» **TASK PROMPT**: The records that follow are to be copied word for word. Pictures should be omitted.

[Pixel coordinate grounding data]
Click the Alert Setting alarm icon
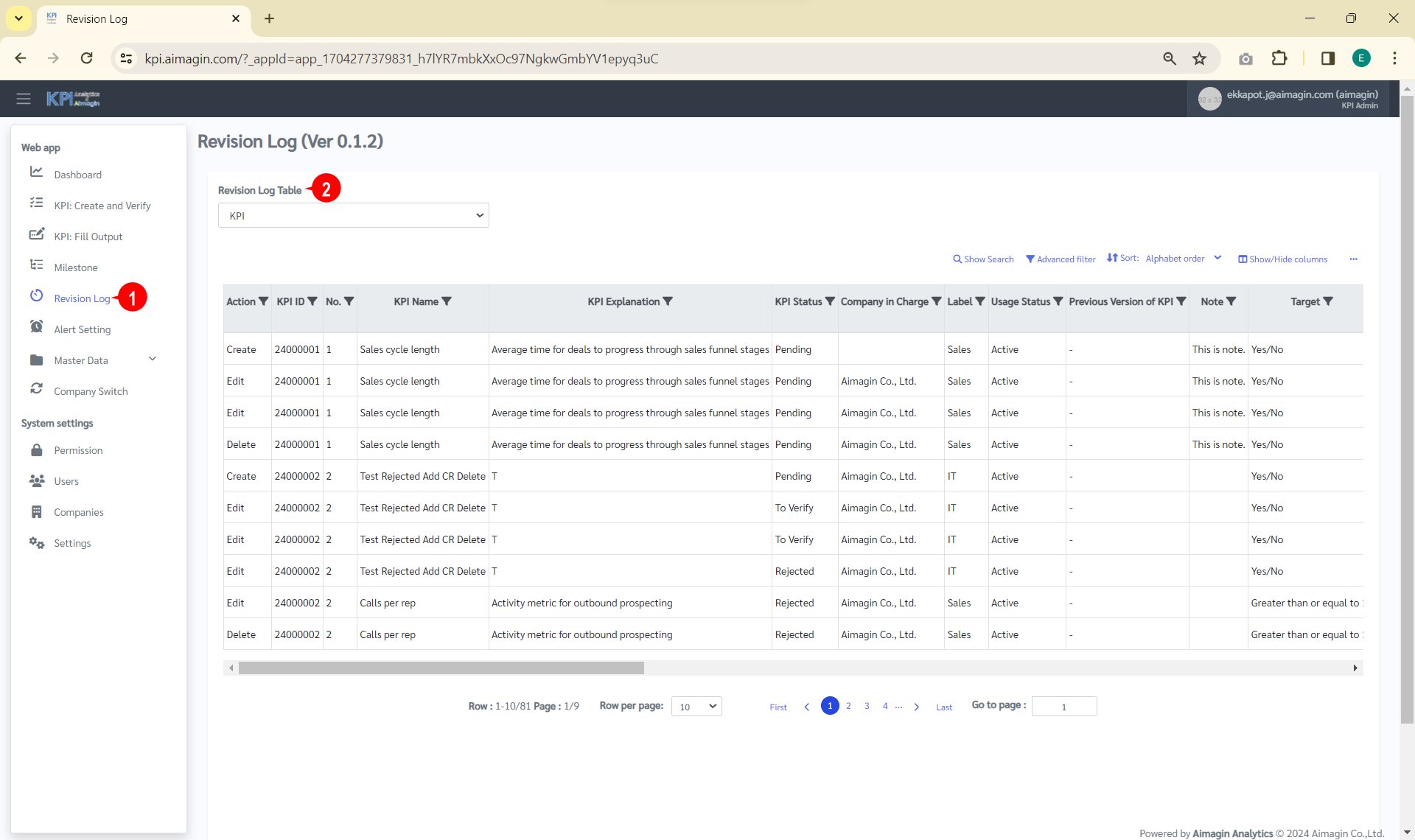1415x840 pixels. pos(36,327)
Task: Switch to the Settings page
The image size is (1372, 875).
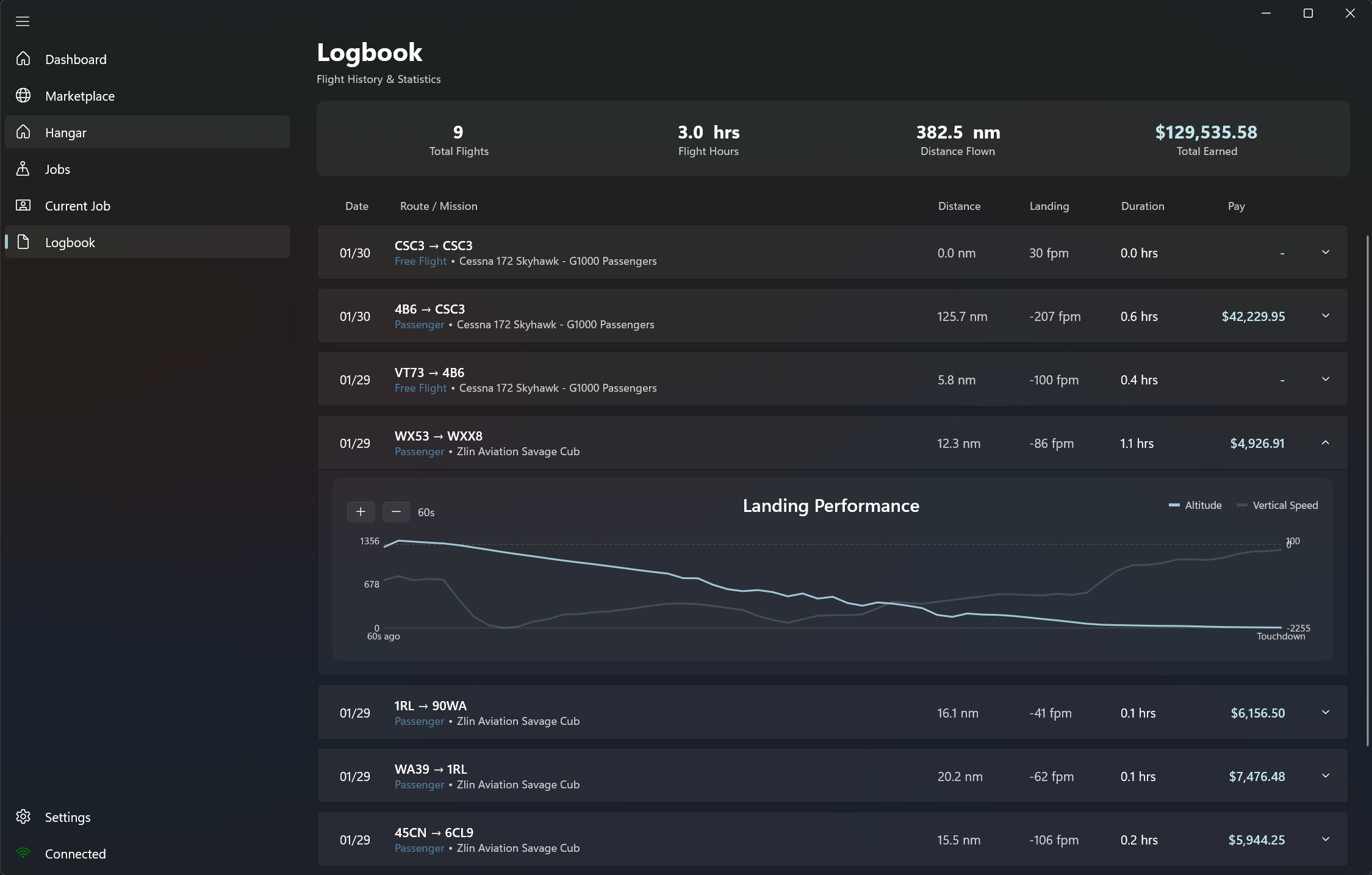Action: [67, 817]
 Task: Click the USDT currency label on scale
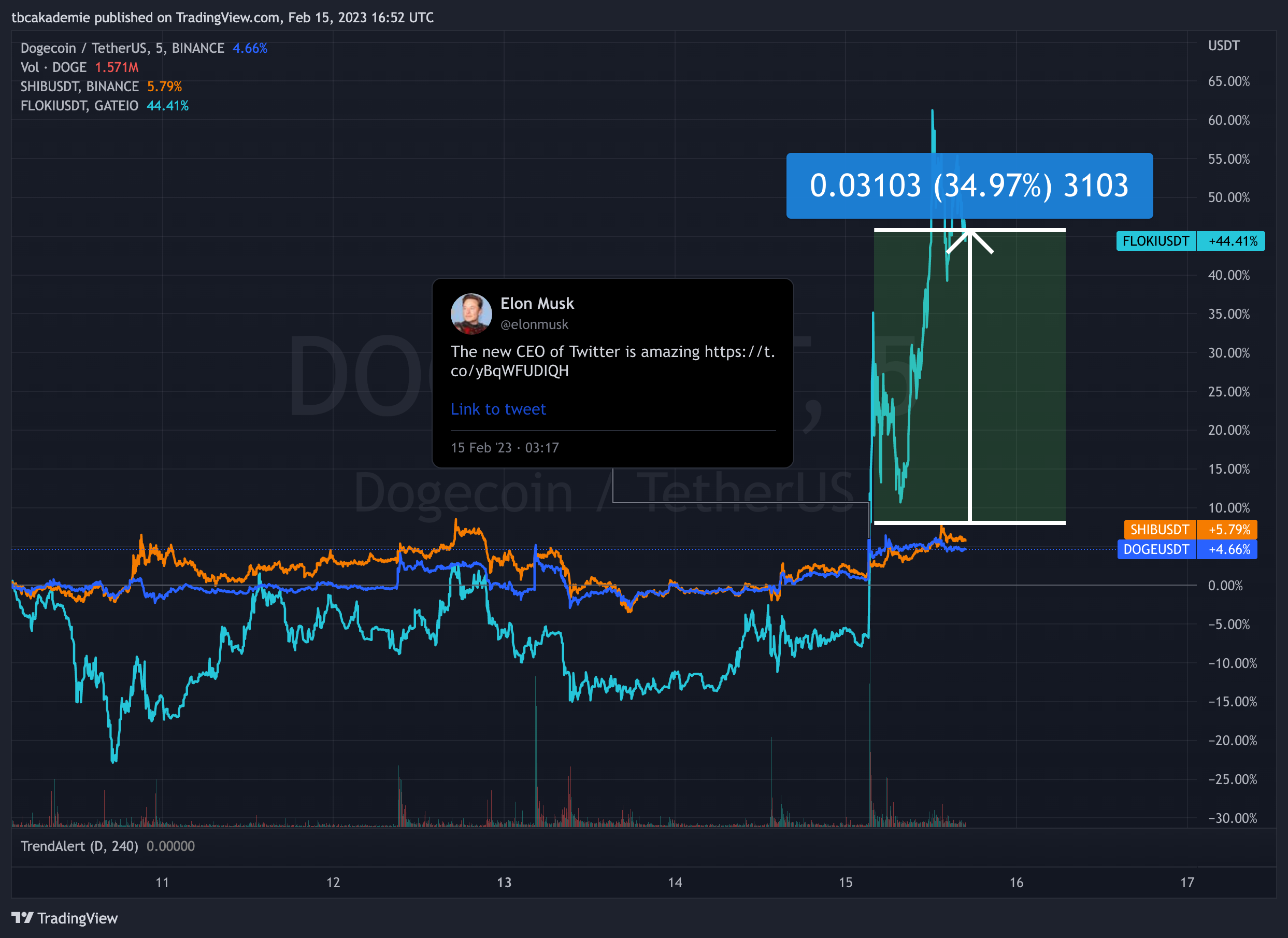tap(1223, 46)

» **ANSWER BELOW**:
Click the Alert Setting alarm icon
1415x840 pixels. pos(36,327)
Task: Switch to the Settings page
The image size is (1372, 875).
Action: [67, 817]
 Task: Click the USDT currency label on scale
tap(1223, 46)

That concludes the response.